10. A Santiago (1Cor 15,7).
11. A los Apóstoles, en los cuarenta días que precedieron a la Ascensión (1Cor 15,7) (cfr. Act 1,2 3; 4 11).
12. En la Ascensión (Le 24, 50 52; Act 1,9 12; Mc 16,19 20).
13. A Saulo, camino de Damasco (Act 1 16; 22,2 21; 26,9 20).
Pero, ¿por qué es tan importante la resurrección?
El Catecismo dice, citando a San Pablo: “Si no resucitó Cristo, vana es nuestra predicación, vana también vuestra fe” (1 Co 15,14). Y añade: “La resurrección constituye ante todo la confirmación de todo lo que Cristo hizo y enseñó. Todas las verdades, incluso las más inaccesibles al espíritu humano, encuentran su justificación si Cristo, al resucitar, ha dado la prueba definitiva de su autoridad divina según lo había prometido” (nº 651) “La verdad de la divinidad de Jesús es confirmada por su resurrección” (nº 653). “Por último, la resurrección de Cristo -y el propio Cristo resucitado- es principio y fuente de nuestra resurrección futura” (nº 655).
Una prueba incuestionable
La muerte de Cristo en la Cruz, como un bandido, representó a los ojos de los apóstoles y de todo el pueblo -menos de la Virgen y de algunas mujeres- una prueba de que las enseñanzas del Señor eran falsas. La primera de esas enseñanzas, la clave de todas las demás, era la pretendida relación especialísima entre Cristo y Dios. Para los judíos, y también para nosotros, era imposible que Dios dejara morir de ese modo a su enviado, sobre todo si éste tenía las pretensiones de divinidad que, en el fondo, habían provocado su condena a muerte.

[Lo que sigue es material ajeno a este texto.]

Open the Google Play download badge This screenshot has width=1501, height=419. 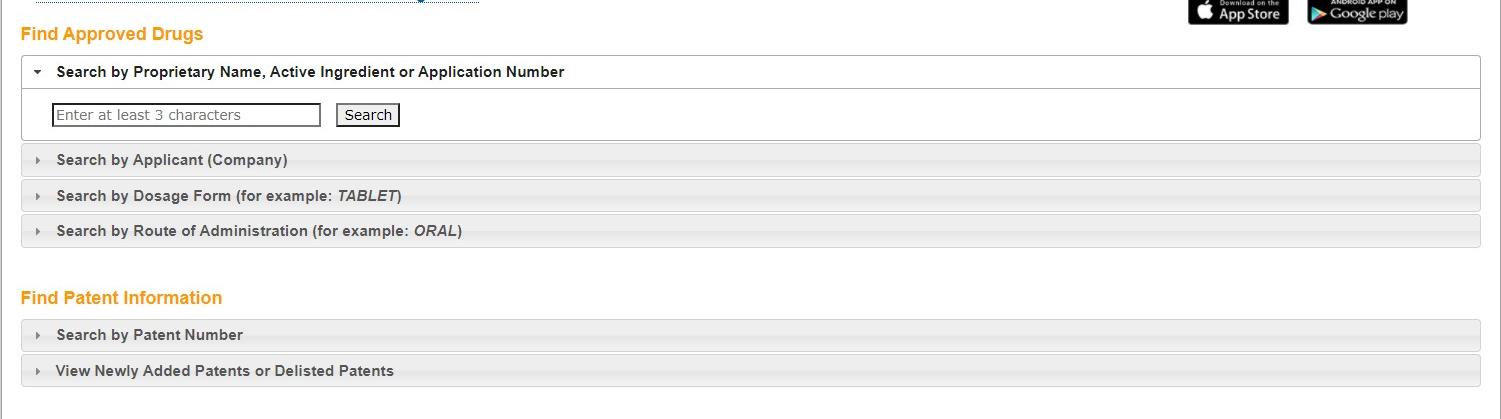(x=1357, y=11)

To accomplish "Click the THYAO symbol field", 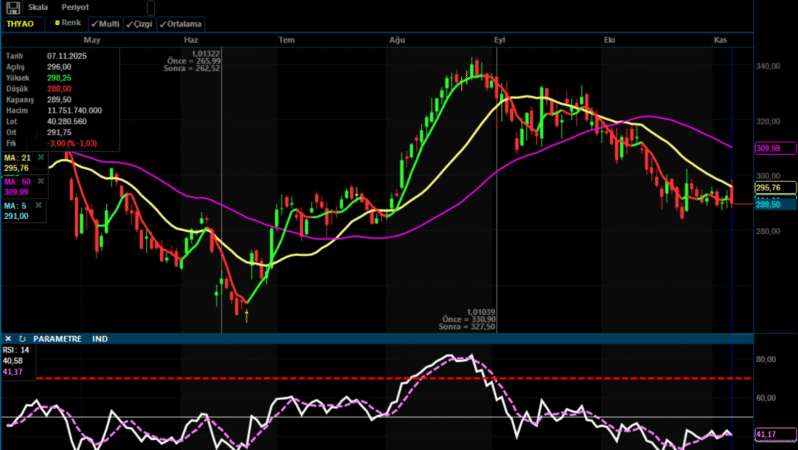I will (x=20, y=22).
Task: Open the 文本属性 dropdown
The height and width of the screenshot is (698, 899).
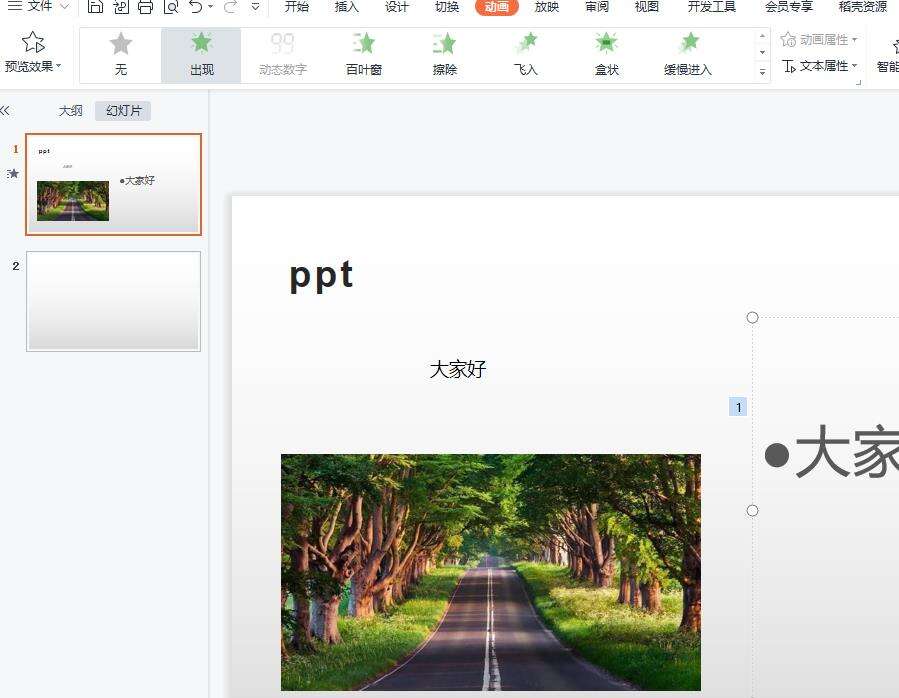Action: [820, 66]
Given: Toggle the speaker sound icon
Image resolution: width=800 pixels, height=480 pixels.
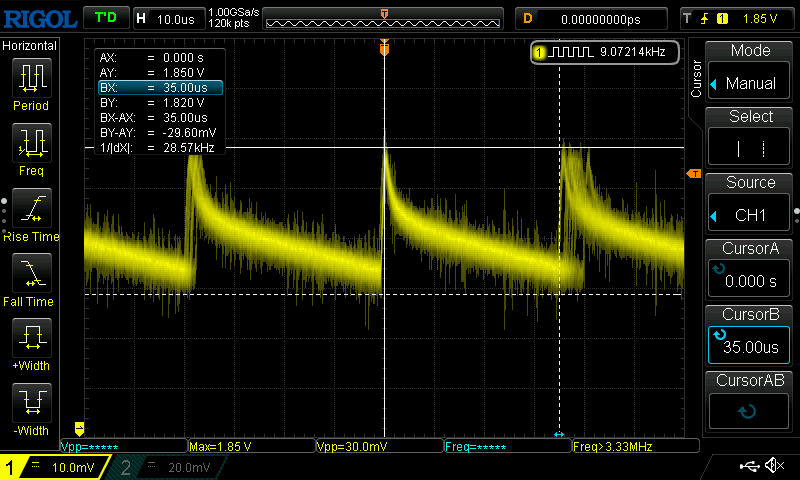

Precisamente por eso, la resurrección de Cristo significó lo contrario: Cristo estaba, de verdad, apoyado por Dios. Todo lo que Él había dicho era verdad, incluida su divinidad. Era verdad también que el amor es la mejor manera de construir un mundo justo. Y, además, aunque te quiten la vida, no tiene tanta importancia pues estás seguro de que tras la muerte sigue existiendo vida, hay un premio eterno y maravilloso para todos aquellos que han sido fieles al Señor. Por eso precisamente a los apóstoles, tan cobardes antes, ya no les importó morir. La resurrección de Cristo demostraba que podían ir al encuentro de la muerte con la seguridad de que iban al encuentro de la vida.
El Cuerpo de Cristo resucitado, si bien como espiritualizado, tiene las dotes de los cuerpos celestiales: glorificado, impasible, ágil y sutil (1Cor 15,44 49), de cuyas cualidades y a había tenido alguna anticipación: en el nacimiento, cuando, como desde el sepulcro, salió a la luz sin romper los maternos sellos virginales, y en el Monte Tabor, «se transfiguró y su rostro se hizo resplandeciente como el sol, y sus vestiduras, blancas como la nieve» (Mt 17,1 13). El mismo Cristo glorioso, aunque velado por las apariencias del pan y del vino, es el que se hace presente en el Sacrificio de la misa, y cuya segunda definitiva venida al final de los tiempos, se recuerda también juntamente con la primera cada vez que se celebra la Eucaristía: «todas las veces que comiereis de este pan y bebiereis de este cáliz anunciareis la muerte del Señor hasta que venga» (1Cor 15,26).